Foi há 20 anos: quando o País inteiro descobriu que Portugal tinha um piloto na Fórmula 1


O terceiro lugar conseguido por Tiago Monteiro no GP dos EUA de 2005 elevou-o ao estatuto de vedeta nacional, com direito a capa em todos os jornais de segunda-feira, notícia de abertura na maior parte dos telejornais. Até aí, havia alguma atenção, mas nada que se comparasse entre o antes… e o depois!

Numa tarde foi como se o país inteiro descobrisse que Portugal tinha um piloto na Fórmula 1 e uma das consequências dessa “descoberta” foi o interesse com que os seus testes em Barcelona foram seguidos, com a RTP – que não tem enviados aos Grandes Prémios, nem seguiu qualquer ensaio desde o início da temporada – a mandar uma equipa de reportagem para a Catalunha logo a seguir à corrida de Indianapolis…

Mas o piloto português descobriu o preço da popularidade logo em Indianapolis, quando tentava embarcar no aeroporto local, ao final da tarde de domingo. Monteiro tinha acabado de falar com o AutoSport quando a equipa o avisou que estava na hora de ir para o aeroporto, mas com o telemóvel sempre a tocar não foi fácil ao português chegar ao seu carro.

A surpresa maior, no entanto, estava reservada para o aeroporto de Indianapolis. Quando já estava dentro do aeroporto, Monteiro foi cercado por adeptos que também regressavam às suas casas «e tiveram de me ir buscar ao meio da multidão para que eu pudesse embarcar, pois estava quase a perder o voo. Parecia que toda a gente tinha visto a corrida e queria um autógrafo ou uma foto, o que foi incrível e começou a dar-me uma ideia da dimensão deste resultado.»

Dimensão mundial

Depois dum voo mais ou menos tranquilo, a chegada a Barcelona deu-lhe nova amostra do que é ter uma cara que toda a gente viu na televisão: «Pensei que em Barcelona iria passar despercebido, mas dentro do aeroporto começaram a pedir-me autógrafos e fotos e se não acelero o passo, ficava lá um bocado, quando a equipa estava à minha espera.»

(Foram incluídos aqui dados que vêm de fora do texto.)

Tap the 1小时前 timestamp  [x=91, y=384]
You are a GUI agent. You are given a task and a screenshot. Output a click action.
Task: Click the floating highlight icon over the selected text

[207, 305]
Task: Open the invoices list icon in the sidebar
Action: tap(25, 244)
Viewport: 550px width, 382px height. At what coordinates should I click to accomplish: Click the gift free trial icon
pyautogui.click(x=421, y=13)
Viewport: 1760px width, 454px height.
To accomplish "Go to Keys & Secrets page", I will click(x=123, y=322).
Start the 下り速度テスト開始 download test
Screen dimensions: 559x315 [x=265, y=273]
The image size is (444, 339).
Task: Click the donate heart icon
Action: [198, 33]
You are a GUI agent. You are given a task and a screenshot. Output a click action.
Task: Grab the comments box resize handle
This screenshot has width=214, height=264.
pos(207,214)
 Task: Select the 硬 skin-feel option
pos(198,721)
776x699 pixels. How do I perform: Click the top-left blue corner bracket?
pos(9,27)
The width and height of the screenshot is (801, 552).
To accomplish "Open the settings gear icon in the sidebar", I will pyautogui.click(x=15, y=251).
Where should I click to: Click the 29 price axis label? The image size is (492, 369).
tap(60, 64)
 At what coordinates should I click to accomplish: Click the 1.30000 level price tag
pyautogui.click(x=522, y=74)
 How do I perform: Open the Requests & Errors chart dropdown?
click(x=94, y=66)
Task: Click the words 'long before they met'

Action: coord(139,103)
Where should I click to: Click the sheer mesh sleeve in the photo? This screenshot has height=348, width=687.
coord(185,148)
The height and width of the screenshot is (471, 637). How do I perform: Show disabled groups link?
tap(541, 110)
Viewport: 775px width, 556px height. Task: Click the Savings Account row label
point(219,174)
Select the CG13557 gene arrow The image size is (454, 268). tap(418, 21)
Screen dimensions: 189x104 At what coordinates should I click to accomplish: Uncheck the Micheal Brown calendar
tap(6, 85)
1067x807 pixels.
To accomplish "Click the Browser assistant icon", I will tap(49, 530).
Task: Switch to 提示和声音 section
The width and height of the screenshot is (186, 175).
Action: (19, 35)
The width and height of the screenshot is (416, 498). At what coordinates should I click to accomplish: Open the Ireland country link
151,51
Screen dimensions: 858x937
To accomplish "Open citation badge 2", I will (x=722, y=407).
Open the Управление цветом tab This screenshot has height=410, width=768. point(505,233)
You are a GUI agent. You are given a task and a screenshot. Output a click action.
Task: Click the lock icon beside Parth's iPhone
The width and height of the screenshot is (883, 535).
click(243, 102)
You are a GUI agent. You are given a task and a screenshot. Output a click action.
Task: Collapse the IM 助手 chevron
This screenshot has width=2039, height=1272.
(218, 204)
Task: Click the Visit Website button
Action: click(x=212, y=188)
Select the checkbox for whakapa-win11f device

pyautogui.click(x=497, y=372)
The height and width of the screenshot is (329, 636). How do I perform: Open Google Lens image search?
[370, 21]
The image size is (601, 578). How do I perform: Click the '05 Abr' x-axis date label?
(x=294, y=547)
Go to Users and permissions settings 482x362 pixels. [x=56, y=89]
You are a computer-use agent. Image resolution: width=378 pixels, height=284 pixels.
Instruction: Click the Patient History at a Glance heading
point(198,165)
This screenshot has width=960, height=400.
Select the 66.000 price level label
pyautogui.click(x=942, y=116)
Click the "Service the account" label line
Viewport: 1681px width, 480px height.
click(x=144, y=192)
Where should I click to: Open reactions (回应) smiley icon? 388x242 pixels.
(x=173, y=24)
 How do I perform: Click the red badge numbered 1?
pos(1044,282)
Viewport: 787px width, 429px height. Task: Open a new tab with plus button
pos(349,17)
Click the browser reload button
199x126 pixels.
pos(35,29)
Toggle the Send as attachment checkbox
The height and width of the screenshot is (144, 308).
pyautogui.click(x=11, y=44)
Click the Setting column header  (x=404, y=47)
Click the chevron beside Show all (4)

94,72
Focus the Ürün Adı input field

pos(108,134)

Sem ter passado por Portugal, onde só chegou na sexta-feira à noite, depois de ter voado de Barcelona para Vigo, Monteiro apercebeu-se do impacto que o seu terceiro lugar teve, pelos muitos contactos que recebeu: «Sei que os jornais, as televisões e as rádios deram um grande destaque ao meu terceiro lugar e fiquei impressionado com o número de pessoas que tentou contactar-me. Só no domingo recebemos mais de 900 mensagens de felicitações no meu site oficial, sem falar nos muitos amigos, conhecidos e colegas que me mandaram mensagens para o meu e-mail pessoal.»

Pés assentes na terra

Apesar dos seis pontos conquistados em Indianapolis, Tiago Monteiro manteve-se com os pés bem assentes no chão e sabia o que o esperava nas corridas seguintes: «Em Magny-Cours vamos regressar à normalidade, pois com os 20 carros em pista a minha luta é a de sempre, a de ficar à frente do meu companheiro de equipa e dos Minardi. Só em corridas com muitos percalços é que nos será possível voltar a pontuar, mas essa sempre foi a nossa aposta. Só alguém com total desconhecimento da Fórmula 1 é que poderia pensar que agora sou candidato a pontuar em todas as corridas, porque o que aconteceu em Indianápolis foi fruto das condições em que a prova decorreu» disse-nos na altura.

O que mudou, verdadeiramente, para Monteiro foi a perceção que os patrões das outras equipas tinham dele: «Ainda em Indianapolis houve muita gente de outras equipas que me veio felicitar depois da corrida, dizendo-me que eu tinha feito uma grande prova. Penso que fiz a minha melhor corrida desde que cheguei à Fórmula 1 e o facto de não ter tido de passar dois terços da prova a olhar para os espelhos, por causa das bandeiras azuis, ajudou-me muito a manter o meu ritmo.

Nenhum dos meus adversários diretos pode acompanhar-me e tive apenas de concentrar-me em não cometer erros,

só abrandando nas últimas dez voltas, o que acabou por fazer com que os Ferrari me dobrassem.

Mas o resultado estava assegurado e, por isso, não fazia sentido estar a arriscar nada.»

O que Monteiro só soube depois da corrida foi que os dois Ferrari estiveram a centímetros de se eliminarem mutuamente, depois do segundo reabastecimento de Schumacher: «Pois foi, quase ganhei a corrida», brincou o português, «mas não me apercebi de nada, porque estava muito atrás deles e a diferença de tempos não se alterou. Só no final da corrida é que me disseram o que se passou, mas a verdade é que o terceiro lugar já foi uma recompensa muito boa para o esforço que a equipa tinha feito deste o início do ano.»